Speaker
Description
Over the past decade, pathogen genomic surveillance has become a vital public health tool for monitoring and controlling viral outbreaks. Uncoupled from epidemiological data, the public health value of the unprecedented volume of SARS-CoV-2 genomic data is not fully realized. Here, we combine viral genomic and epidemiological data from over 134,000 Massachusetts SARS-CoV-2 genomes tested and sequenced at a single facility between November 1, 2021, and January 17, 2023, to understand the changing infection and transmission dynamics of SARS-CoV-2 across multiple scales of resolution: statewide (Massachusetts), city, facility, and down to the individual level. At the state level, we determine a minimum of 700 genomes generated per week to detect emerging and growing lineages. At the municipal level, we find that urban regions are key for establishing and propagating introductions into the state, typically detecting new lineages 16 days earlier and reaching predominance 2 days earlier than rural regions. At the outbreak level, we identified over 1000 facility-restricted clusters and found that the inclusion of genomic data decreases the observed size (15.6 to 6 individuals) and duration (15.7 to 6.7 days) of clusters, redefining potential public health targets and methods of intervention.
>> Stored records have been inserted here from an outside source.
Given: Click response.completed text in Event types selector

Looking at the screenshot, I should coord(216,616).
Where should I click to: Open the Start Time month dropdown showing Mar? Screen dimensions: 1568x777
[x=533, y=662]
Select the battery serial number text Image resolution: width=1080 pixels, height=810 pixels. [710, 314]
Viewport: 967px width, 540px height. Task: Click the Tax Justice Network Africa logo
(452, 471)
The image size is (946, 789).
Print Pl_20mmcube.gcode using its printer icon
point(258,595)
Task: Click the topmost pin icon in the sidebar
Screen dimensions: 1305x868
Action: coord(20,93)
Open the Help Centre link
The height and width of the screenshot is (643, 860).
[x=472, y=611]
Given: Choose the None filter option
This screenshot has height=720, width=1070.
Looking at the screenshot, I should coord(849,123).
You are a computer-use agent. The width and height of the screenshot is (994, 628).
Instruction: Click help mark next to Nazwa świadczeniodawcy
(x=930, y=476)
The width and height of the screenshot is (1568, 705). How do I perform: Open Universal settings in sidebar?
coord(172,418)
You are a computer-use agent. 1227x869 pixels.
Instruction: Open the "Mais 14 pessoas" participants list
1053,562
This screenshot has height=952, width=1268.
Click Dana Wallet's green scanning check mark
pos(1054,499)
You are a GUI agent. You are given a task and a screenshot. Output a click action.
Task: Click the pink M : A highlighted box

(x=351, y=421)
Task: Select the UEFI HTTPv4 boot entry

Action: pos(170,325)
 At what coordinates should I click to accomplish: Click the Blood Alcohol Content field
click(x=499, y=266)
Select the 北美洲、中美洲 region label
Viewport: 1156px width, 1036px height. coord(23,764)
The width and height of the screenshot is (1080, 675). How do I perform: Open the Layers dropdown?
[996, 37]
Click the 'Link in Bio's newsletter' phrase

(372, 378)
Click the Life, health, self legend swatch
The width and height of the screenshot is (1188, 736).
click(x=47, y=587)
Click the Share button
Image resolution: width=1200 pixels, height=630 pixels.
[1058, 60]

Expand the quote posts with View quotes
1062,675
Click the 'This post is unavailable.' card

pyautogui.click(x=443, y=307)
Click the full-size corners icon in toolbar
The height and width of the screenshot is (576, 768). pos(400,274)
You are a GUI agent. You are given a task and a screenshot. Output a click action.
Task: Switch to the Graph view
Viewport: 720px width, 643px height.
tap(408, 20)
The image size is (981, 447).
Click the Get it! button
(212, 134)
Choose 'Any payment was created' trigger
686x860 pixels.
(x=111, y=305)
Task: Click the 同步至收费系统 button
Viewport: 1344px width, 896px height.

We find that only 33% of our identified clusters contain multiple facilities, and 20% contain more than two facility types. Finally, at the individual level, we show that vaccination decreases risk of infection and individuals with increasing vaccine doses are less likely to have descendant cases. Together, these findings highlight the insights gained from integrating genomic surveillance systems with public health data while establishing quantitative guidelines for surveillance capacity.